Can a player write a belief like
“A local fishermen asked for help in the Ingerimm Temple. He needs a new sail for a sailing contest. I will make him a nice and good sail and with this act i will improve my standing in the temple”
When the stuff with the fisherman hadn’t happened before in play? It was just a scenario we came up with in a discussion. Is it legal to do this or would he have to write his belief differently and cirlce the fisherman up beforehand?
Beliefs should be tied to the situation the GM presented, the player’s relationships, to another PC or past events from the game.
Is this a new character or one that’s been in play for a while?.
Perhaps give him a tip to make the Belief a bit less specific, so YOU can challenge it instead of him providing the entire outline of the challenge? Something along the lines:
“I must improve my standing with the Ingerimm temple - I will strive to help the locals and the priests in any way I can.”

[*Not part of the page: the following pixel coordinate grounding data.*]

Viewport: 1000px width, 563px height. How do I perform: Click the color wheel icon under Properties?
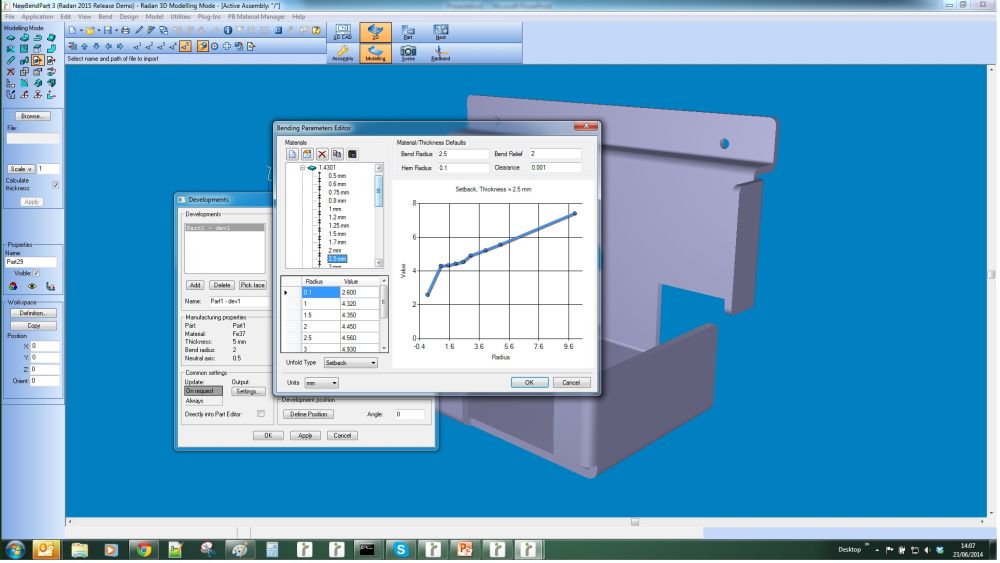tap(11, 285)
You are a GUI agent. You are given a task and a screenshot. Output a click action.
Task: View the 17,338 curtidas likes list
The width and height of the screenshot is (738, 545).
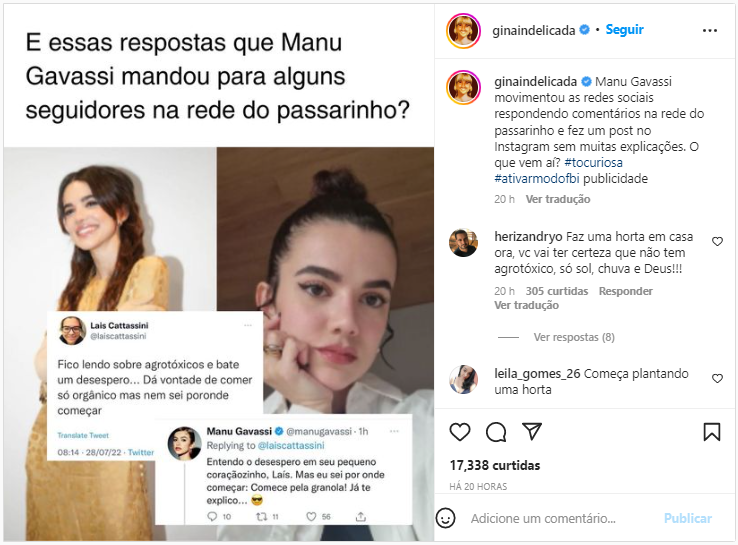coord(495,465)
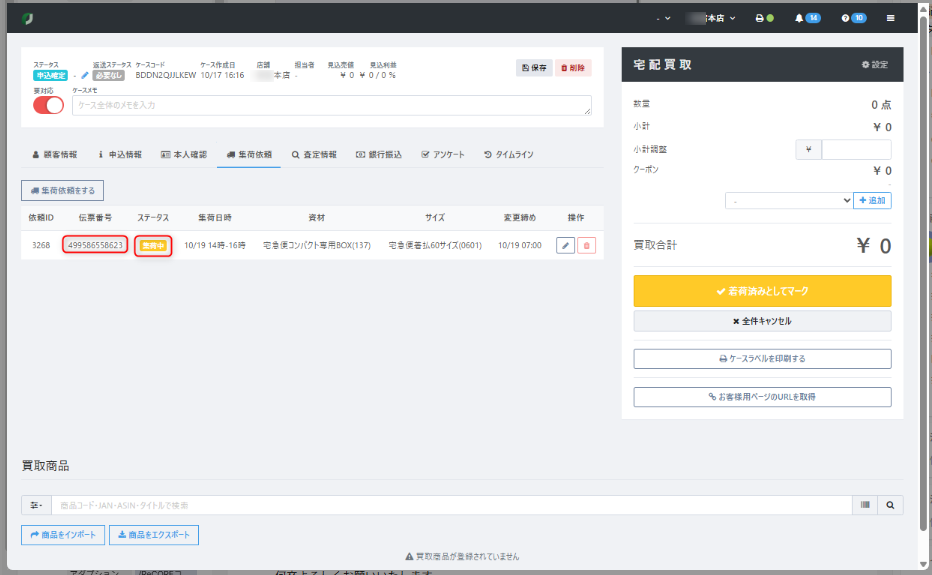Toggle the 要対応 switch

[x=48, y=105]
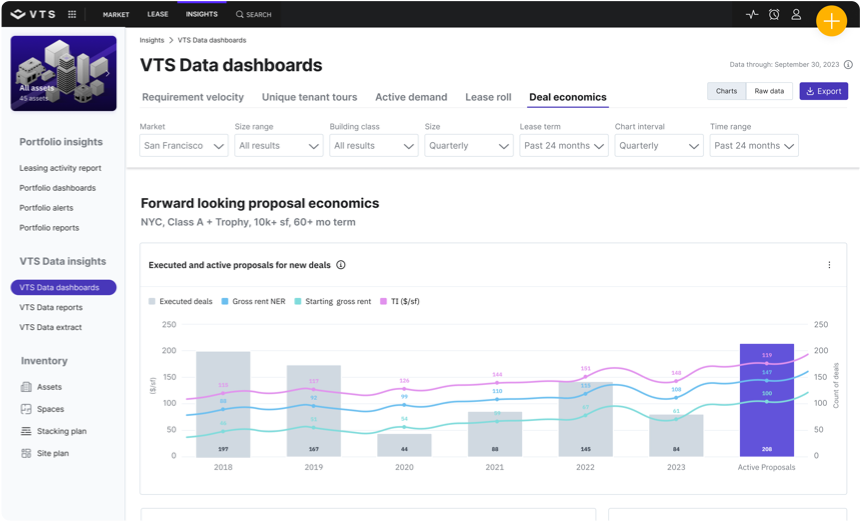Expand the Chart interval dropdown

659,146
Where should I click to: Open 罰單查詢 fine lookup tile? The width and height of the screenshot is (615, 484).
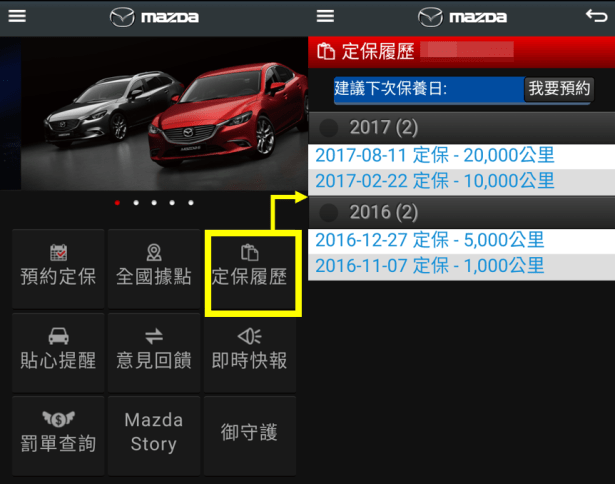pos(58,435)
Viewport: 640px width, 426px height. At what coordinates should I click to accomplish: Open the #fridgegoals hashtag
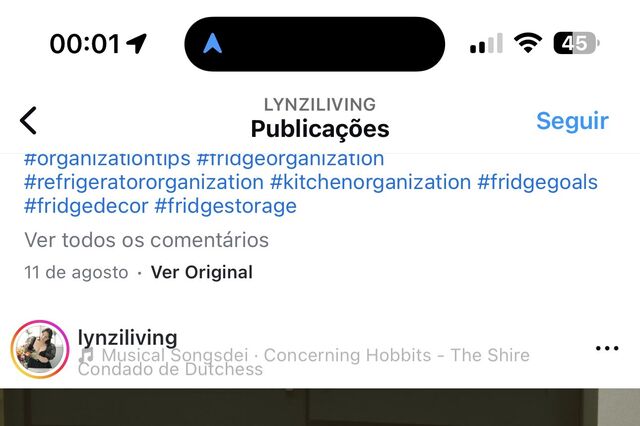coord(538,182)
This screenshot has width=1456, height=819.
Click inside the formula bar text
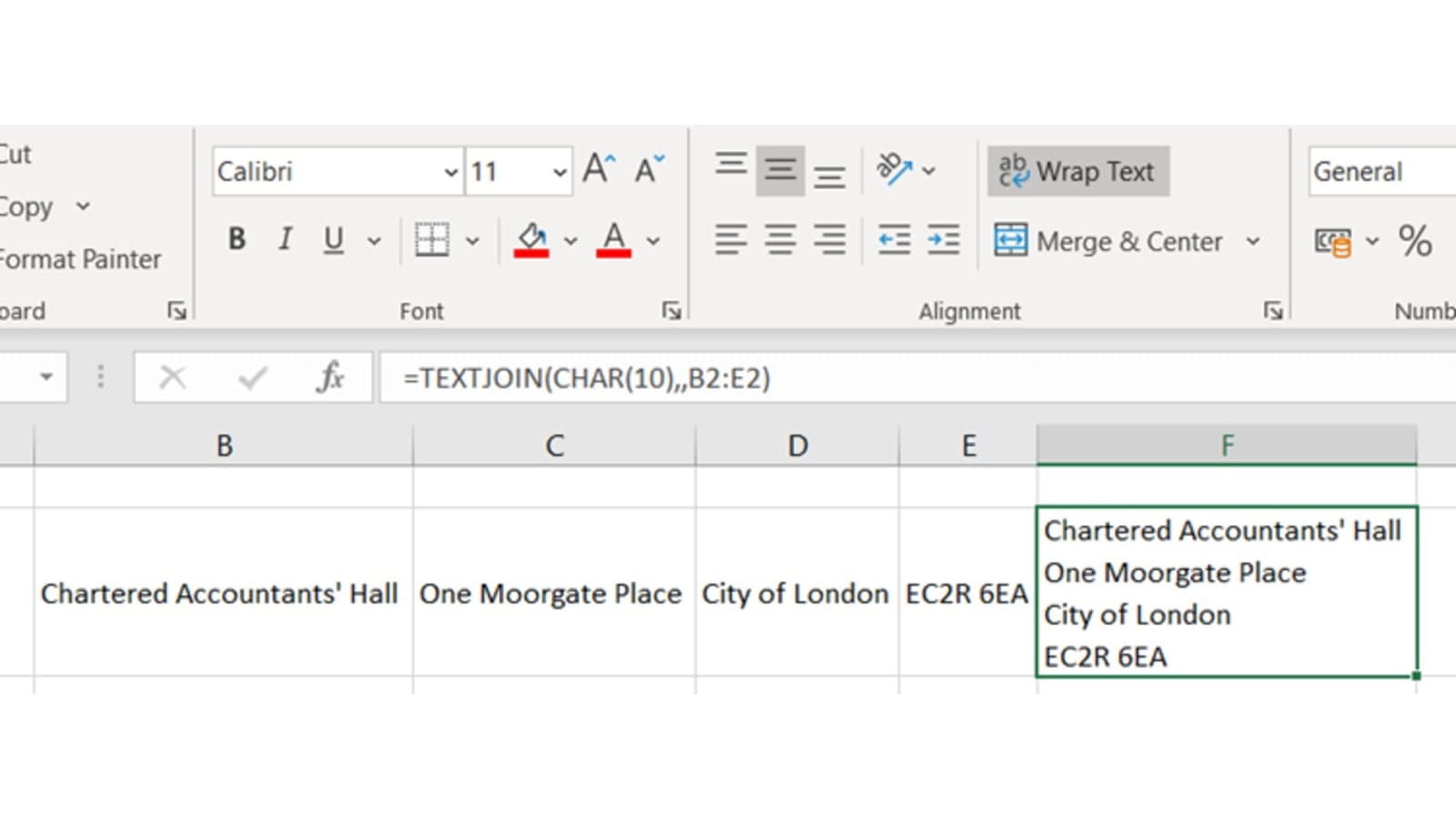pos(587,378)
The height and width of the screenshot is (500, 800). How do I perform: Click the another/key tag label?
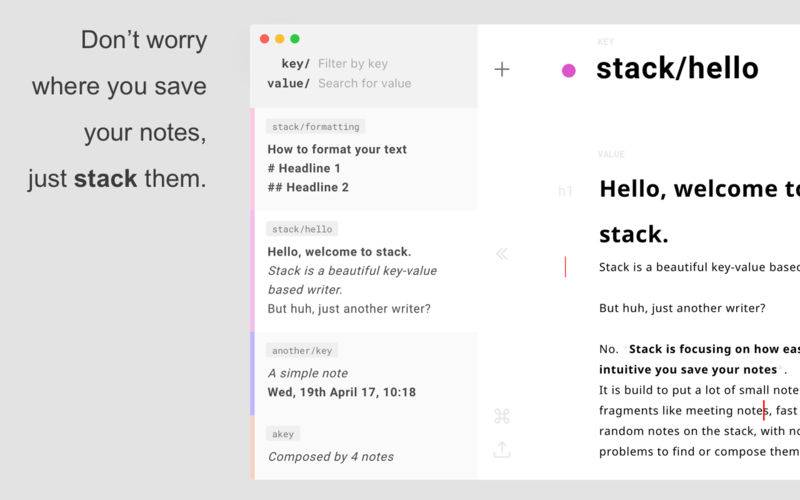tap(302, 351)
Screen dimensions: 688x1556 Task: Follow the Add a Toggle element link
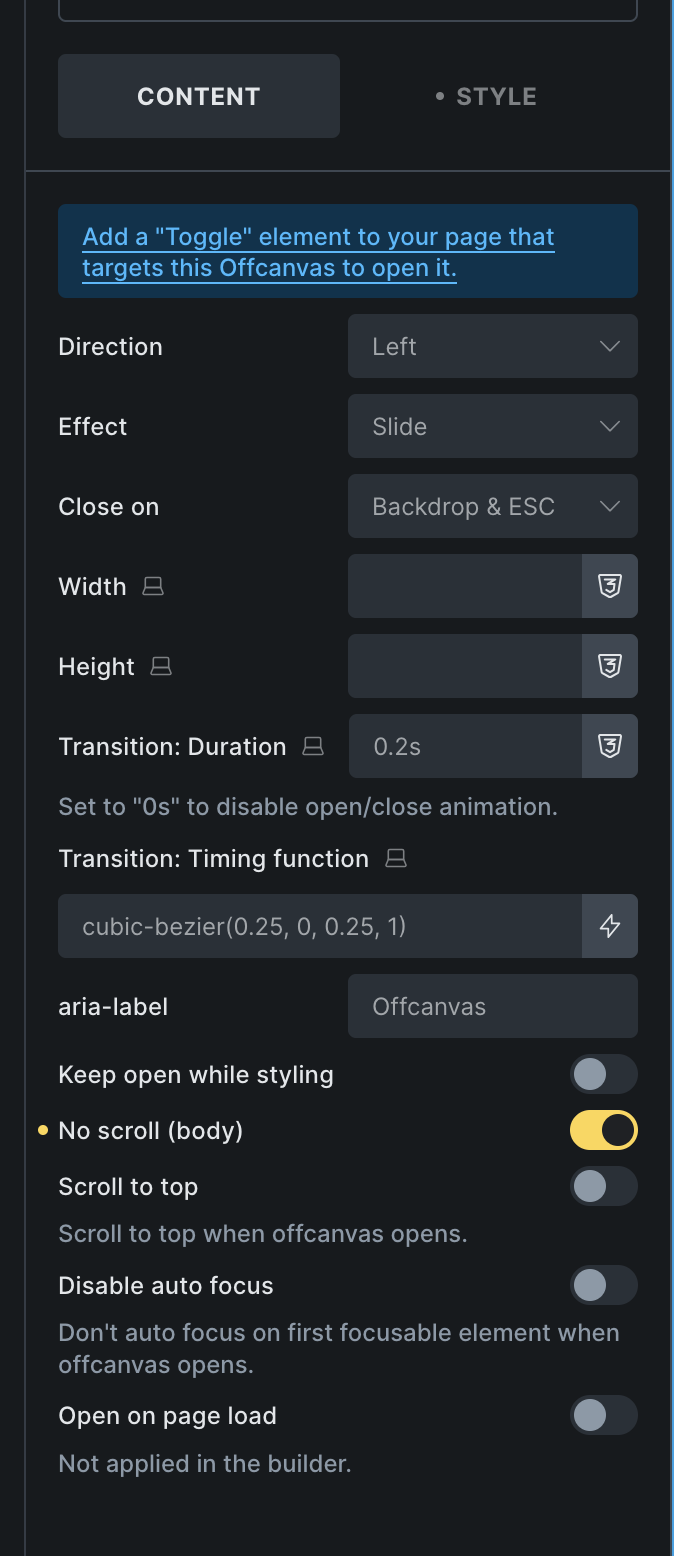click(x=319, y=253)
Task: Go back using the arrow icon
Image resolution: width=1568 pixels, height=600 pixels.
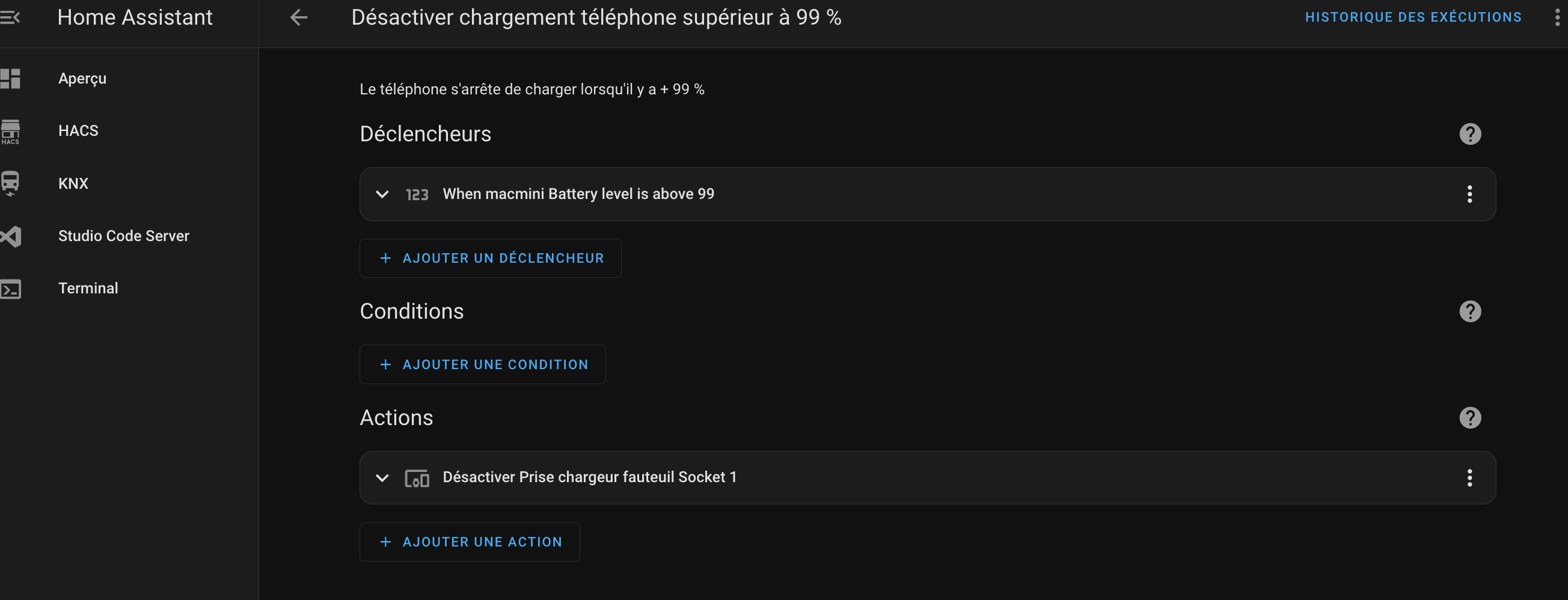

He played one session. He is totally new to BW.
My answer depends on whether you’re still burning the character. If you’re in the middle of a game, inventing NPCs is what circles are for.
If you’re still in chargen, I’d absolutely let him invent an NPC if the belief seemed cool to me and I knew how to challenge it in play. But if this fisher dude is important enough to feature in one of his beliefs, he needs to buy a relationship with him. Is he temple yours or is he adding that as well?
In any event, it sounds like the belief should be “I will get in good with the Temple. First I will show them my generosity by fixing what’s his name’s sail!”
The belief is about the temple, not about the sail. And I do like the irony of the self-serving reason behind this act of kindness.
It really depends.
I think introducing elements that make sense via Beliefs is entirely appropriate, especially at character creation. In play, it shouldn’t be used to sidestep Wises or Circles, but establishing color should be in bounds. So long as it relates to the situation, I don’t see a problem with it.
Something similar came up in the Burning Airships game. Fuseboy wanted to seek to reestablish contact with a military bastion in the elven empire, something that hadn’t come up. But given the elven trait “Sword of the White Tower” and the strong tradition element to the protector lifepaths it seemed natural that such a place would exist. Thus the White Tower became a feature of the setting, and the Lord Protector started aiming towards getting there as a step towards resolving the situation in play. It made sense, and the group ran with it. However, it started more general—as the idea that there was a need to connect with a place that was a military stronghold. It snowballed from there.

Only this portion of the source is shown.